* [Your task]
Type out all the records again exactly.

(Dataset records)
*** Begin section ***

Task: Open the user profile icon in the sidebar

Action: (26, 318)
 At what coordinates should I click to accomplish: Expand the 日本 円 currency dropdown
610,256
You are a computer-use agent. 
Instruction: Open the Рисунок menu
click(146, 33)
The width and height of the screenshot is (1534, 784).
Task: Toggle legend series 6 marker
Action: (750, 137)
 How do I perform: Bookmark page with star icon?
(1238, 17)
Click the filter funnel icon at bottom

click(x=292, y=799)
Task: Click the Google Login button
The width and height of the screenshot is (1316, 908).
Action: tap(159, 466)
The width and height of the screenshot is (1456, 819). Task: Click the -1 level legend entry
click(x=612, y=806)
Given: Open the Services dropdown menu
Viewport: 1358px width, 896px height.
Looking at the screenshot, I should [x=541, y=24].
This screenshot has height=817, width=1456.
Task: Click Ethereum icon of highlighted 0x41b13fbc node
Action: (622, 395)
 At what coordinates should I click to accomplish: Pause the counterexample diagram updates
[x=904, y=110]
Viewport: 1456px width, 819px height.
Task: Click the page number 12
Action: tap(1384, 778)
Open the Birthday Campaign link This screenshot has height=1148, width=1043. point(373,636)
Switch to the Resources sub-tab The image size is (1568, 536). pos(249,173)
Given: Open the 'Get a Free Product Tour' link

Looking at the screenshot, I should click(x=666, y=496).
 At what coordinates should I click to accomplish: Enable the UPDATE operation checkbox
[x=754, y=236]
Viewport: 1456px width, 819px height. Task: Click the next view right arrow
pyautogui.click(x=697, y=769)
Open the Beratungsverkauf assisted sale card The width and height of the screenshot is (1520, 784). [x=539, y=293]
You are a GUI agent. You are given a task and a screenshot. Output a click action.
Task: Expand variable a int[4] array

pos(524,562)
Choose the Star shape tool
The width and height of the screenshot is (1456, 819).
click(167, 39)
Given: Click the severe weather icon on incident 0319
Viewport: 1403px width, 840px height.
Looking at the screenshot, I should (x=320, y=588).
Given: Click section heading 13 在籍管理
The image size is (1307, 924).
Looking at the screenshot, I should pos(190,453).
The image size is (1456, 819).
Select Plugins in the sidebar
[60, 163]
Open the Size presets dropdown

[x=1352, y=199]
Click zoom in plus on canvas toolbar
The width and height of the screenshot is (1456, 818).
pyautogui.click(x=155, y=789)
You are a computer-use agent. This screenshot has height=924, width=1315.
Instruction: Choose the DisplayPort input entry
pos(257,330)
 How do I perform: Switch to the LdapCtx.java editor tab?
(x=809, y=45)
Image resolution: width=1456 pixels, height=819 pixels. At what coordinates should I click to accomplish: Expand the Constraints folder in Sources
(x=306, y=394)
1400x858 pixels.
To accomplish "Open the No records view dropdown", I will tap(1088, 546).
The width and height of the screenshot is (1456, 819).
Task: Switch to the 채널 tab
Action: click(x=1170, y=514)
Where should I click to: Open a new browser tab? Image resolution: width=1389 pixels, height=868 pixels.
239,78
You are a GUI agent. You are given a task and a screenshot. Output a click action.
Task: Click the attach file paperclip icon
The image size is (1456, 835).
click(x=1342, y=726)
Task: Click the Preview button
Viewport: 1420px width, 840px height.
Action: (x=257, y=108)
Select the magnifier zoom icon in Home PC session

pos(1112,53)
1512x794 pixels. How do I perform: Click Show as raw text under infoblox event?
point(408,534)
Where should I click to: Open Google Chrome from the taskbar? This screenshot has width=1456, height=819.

*** End section ***

* [Written reply]
Task: Open the user profile icon in the sidebar

Action: (26, 318)
 At what coordinates should I click to accomplish: Expand the 日本 円 currency dropdown
610,256
You are a computer-use agent. 
Instruction: Open the Рисунок menu
click(146, 33)
The width and height of the screenshot is (1534, 784).
Task: Toggle legend series 6 marker
Action: (750, 137)
 How do I perform: Bookmark page with star icon?
(1238, 17)
Click the filter funnel icon at bottom

click(x=292, y=799)
Task: Click the Google Login button
The width and height of the screenshot is (1316, 908).
Action: tap(159, 466)
The width and height of the screenshot is (1456, 819). Task: Click the -1 level legend entry
click(x=612, y=806)
Given: Open the Services dropdown menu
Viewport: 1358px width, 896px height.
Looking at the screenshot, I should [x=541, y=24].
This screenshot has height=817, width=1456.
Task: Click Ethereum icon of highlighted 0x41b13fbc node
Action: (622, 395)
 At what coordinates should I click to accomplish: Pause the counterexample diagram updates
[x=904, y=110]
Viewport: 1456px width, 819px height.
Task: Click the page number 12
Action: tap(1384, 778)
Open the Birthday Campaign link This screenshot has height=1148, width=1043. point(373,636)
Switch to the Resources sub-tab The image size is (1568, 536). pos(249,173)
Given: Open the 'Get a Free Product Tour' link

Looking at the screenshot, I should click(x=666, y=496).
 At what coordinates should I click to accomplish: Enable the UPDATE operation checkbox
[x=754, y=236]
Viewport: 1456px width, 819px height. Task: Click the next view right arrow
pyautogui.click(x=697, y=769)
Open the Beratungsverkauf assisted sale card The width and height of the screenshot is (1520, 784). [x=539, y=293]
You are a GUI agent. You are given a task and a screenshot. Output a click action.
Task: Expand variable a int[4] array

pos(524,562)
Choose the Star shape tool
The width and height of the screenshot is (1456, 819).
click(167, 39)
Given: Click the severe weather icon on incident 0319
Viewport: 1403px width, 840px height.
Looking at the screenshot, I should (x=320, y=588).
Given: Click section heading 13 在籍管理
The image size is (1307, 924).
Looking at the screenshot, I should pos(190,453).
The image size is (1456, 819).
Select Plugins in the sidebar
[60, 163]
Open the Size presets dropdown

[x=1352, y=199]
Click zoom in plus on canvas toolbar
The width and height of the screenshot is (1456, 818).
pyautogui.click(x=155, y=789)
You are a computer-use agent. This screenshot has height=924, width=1315.
Instruction: Choose the DisplayPort input entry
pos(257,330)
 How do I perform: Switch to the LdapCtx.java editor tab?
(x=809, y=45)
Image resolution: width=1456 pixels, height=819 pixels. At what coordinates should I click to accomplish: Expand the Constraints folder in Sources
(x=306, y=394)
1400x858 pixels.
To accomplish "Open the No records view dropdown", I will tap(1088, 546).
The width and height of the screenshot is (1456, 819).
Task: Switch to the 채널 tab
Action: click(x=1170, y=514)
Where should I click to: Open a new browser tab? Image resolution: width=1389 pixels, height=868 pixels.
239,78
You are a GUI agent. You are given a task and a screenshot. Output a click action.
Task: Click the attach file paperclip icon
The image size is (1456, 835).
click(x=1342, y=726)
Task: Click the Preview button
Viewport: 1420px width, 840px height.
Action: (x=257, y=108)
Select the magnifier zoom icon in Home PC session

pos(1112,53)
1512x794 pixels. How do I perform: Click Show as raw text under infoblox event?
point(408,534)
Where should I click to: Open Google Chrome from the taskbar? This screenshot has width=1456, height=819.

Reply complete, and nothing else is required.